• _TUGAS DIBERIKAN A_
Tuliskan ulang tanpa perubahan baris-baris daftar dari awal daftar sampai baris yang memuat "Looking at the", termasuk kedua batasnya. Jangan sertakan gambar.

• _SUMBER_

______________________________

Kisah Inspiratif Warga Bontang: Yos Yoyo Susanto (188)
Dijuluki Si Raja Air sejak tahun 1998, Yos Yoyo Susanto (65) yang akrab disapa Yoyo kini berencana melebarkan sayap usahanya dengan membuka waterboom mini. Bukan keinginannya, tetapi memanfaatkan kolam bekas penampungan air yang sudah tak terpakai.
Mega Asri, Bontang
PERANTAU asal kota yang terkenal dengan beragam kerajinan itu menjadi salah satu warga Bontang yang terbilang sukses. Dengan memiliki Perusahaan Air Bersih Manuntung (ABM) di Bontang atau disebut juga PDAM swasta ternyata menjadi sosok yang terkenal di wilayah Bontang.
Dengan niat yang kuat untuk merantau, lulus dari STM Negeri Tasikmalaya, Yoyo langsung berangkat ke Kalimantan Timur tanpa tujuan yang pasti. Ditemui dikediamannya, pria paruh baya itu terlihat sudah tua namun masih tetap segar.
Dengan ingatan yang kuat, Yoyo pun menceritakan kembali kisahnya hingga ia menetap sebagai warga Bontang.
Ijazah baru diterima seminggu, Yoyo langsung berlayar hingga sampai Surabaya dan melanjutkan naik kapal kayu bernama Campedak tujuan Samarinda. Sampai di Balikpapan, mendengar nama kota tersebut, dirinya lantas turun dari kapal. “Namun karena tak tahu mau ke mana, saat turun dari kapal, saya waktu itu hanya keluyuran hingga akhirnya naik taksi kayu dengan ongkos jauh dekat Rp 25,” ujarnya mengenang awal mula dirinya ke Kaltim.
Ia pun merantau berbekal uang Rp 1,6 juta dari orang tuanya yang menjual barang di rumah mulai dari sepeda, radio, lemari kayu jati hingga perhiasan.
Masih bingung tanpa tujuan, hingga di tempat pemberhentian terakhir, sang sopir bertanya tempat yang ingin dituju.
Turunlah Yoyo di Simpang 4 Kodam, melihat musala, dirinya masuk dan menunaikan Salat Isya hingga tertidur sampai subuh. “Tiba-tiba ada yang bangunin dan mengajak saya tinggal di rumahnya, orang itu ternyata orang Sunda juga bernama Kosim yang merupakan sopir Panglima TNI,” ucap Yoyo.
Dua tahun tinggal bersama Kosim, Yoyo sambil mencari pekerjaan dengan berjalan membawa banyak lamaran. Termasuk CV Rais yang sedang membutuhkan karyawan. Akhirnya dia melamar dan diterima tanpa tahu bekerja apa. Sorenya diminta datang sambil membawa baju ganti, Yoyo dan rombongan ternyata dibawa ke Samarinda.

______________________________

• _DAFTAR TERSEDIA_
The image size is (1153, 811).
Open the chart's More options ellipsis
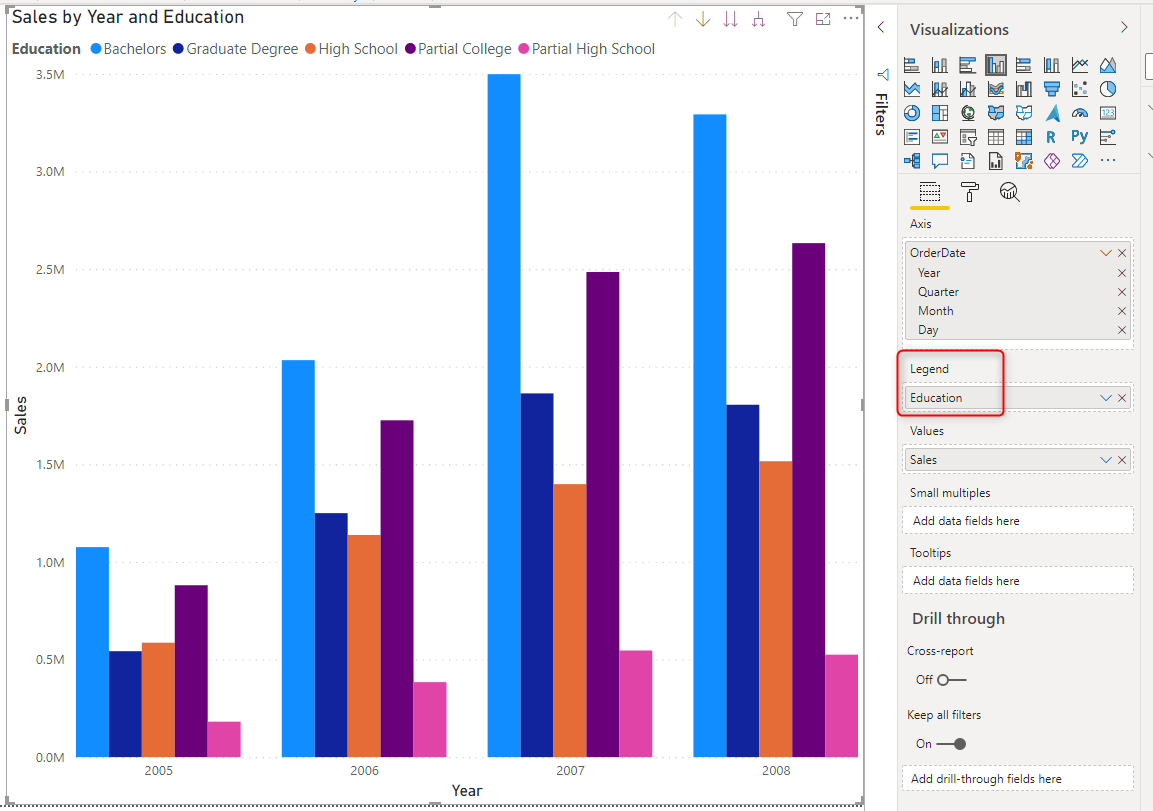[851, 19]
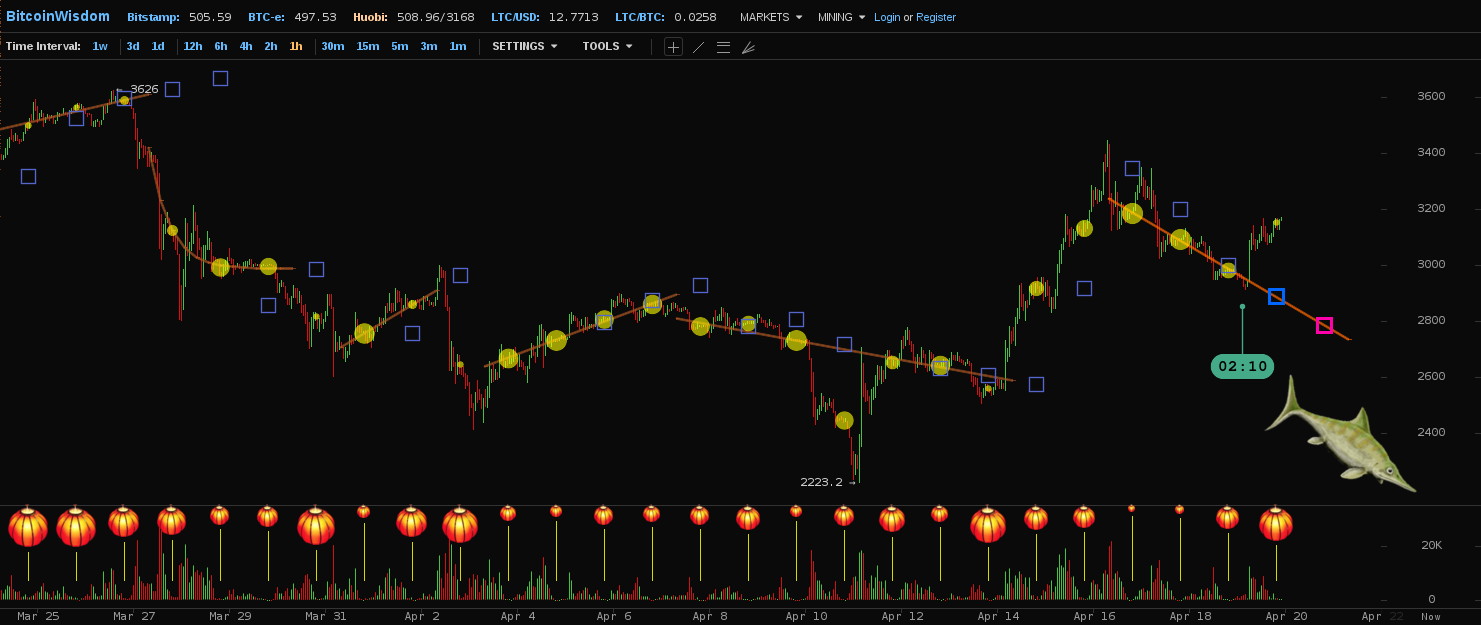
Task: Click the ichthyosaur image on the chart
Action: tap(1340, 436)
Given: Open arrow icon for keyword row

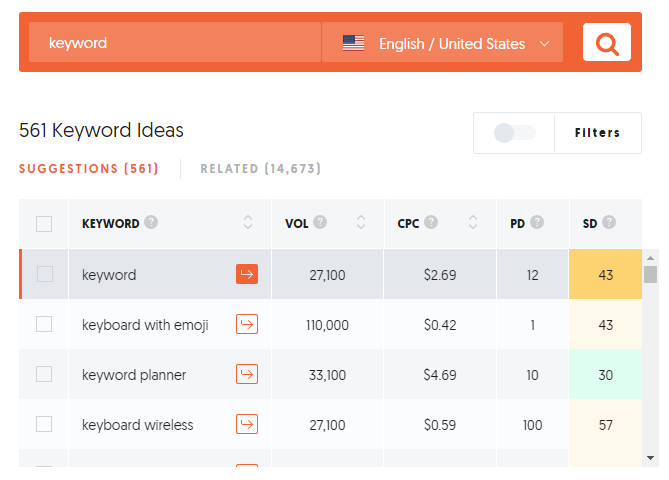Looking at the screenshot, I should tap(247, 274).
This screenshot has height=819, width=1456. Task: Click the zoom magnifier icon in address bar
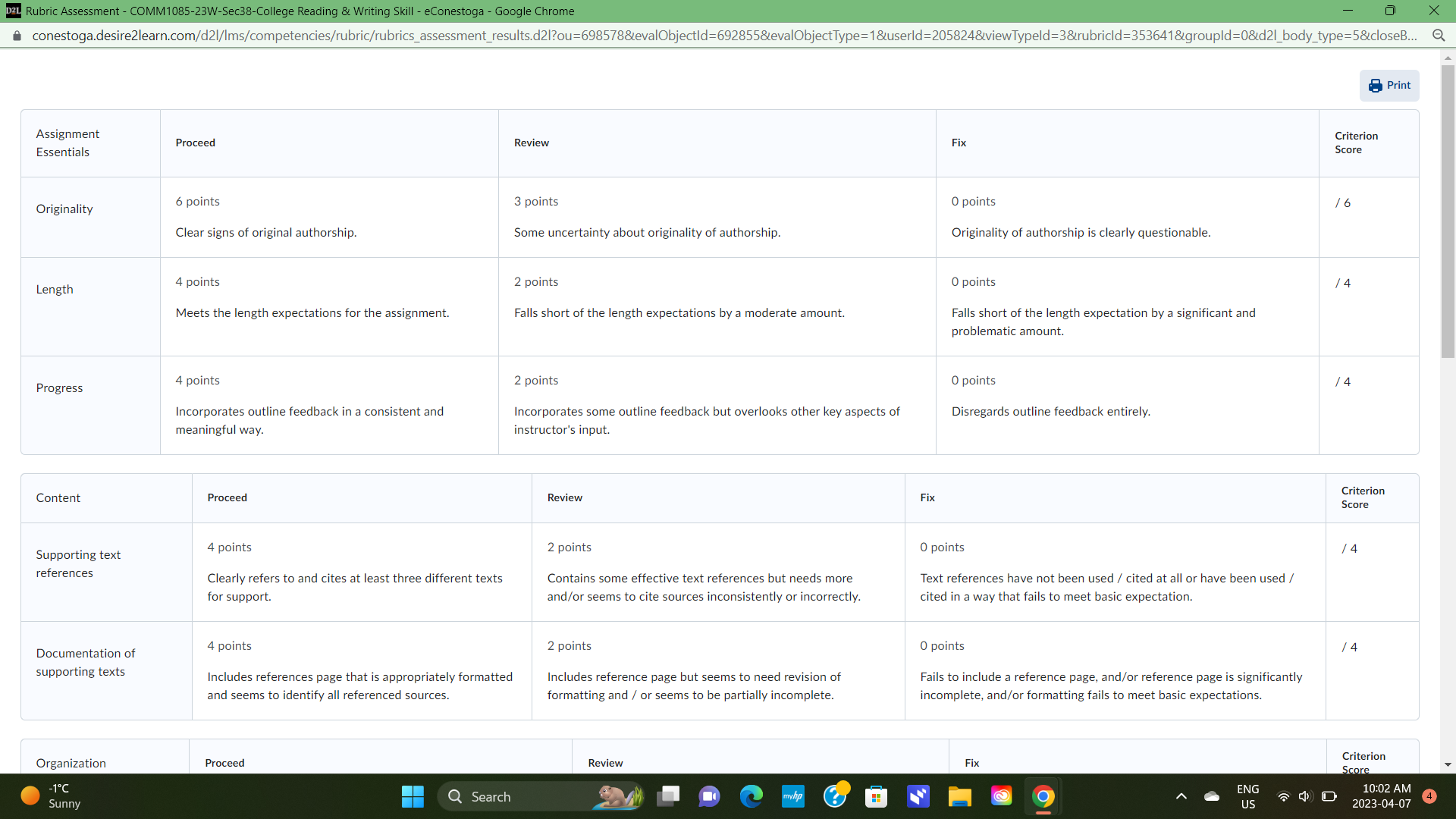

______________________________

• _TUGAS DIBERIKAN B_
Menurut artikel tentang Yos Yoyo Susanto, berapa uang bekal dari orang tuanya saat ia merantau?

• _KELUARAN LENGKAP A_
The image size is (1153, 811).
Open the chart's More options ellipsis
[851, 19]
Task: Click the ichthyosaur image on the chart
Action: tap(1340, 436)
Given: Open arrow icon for keyword row

Looking at the screenshot, I should tap(247, 274).

• _KELUARAN LENGKAP B_
Rp 1,6 juta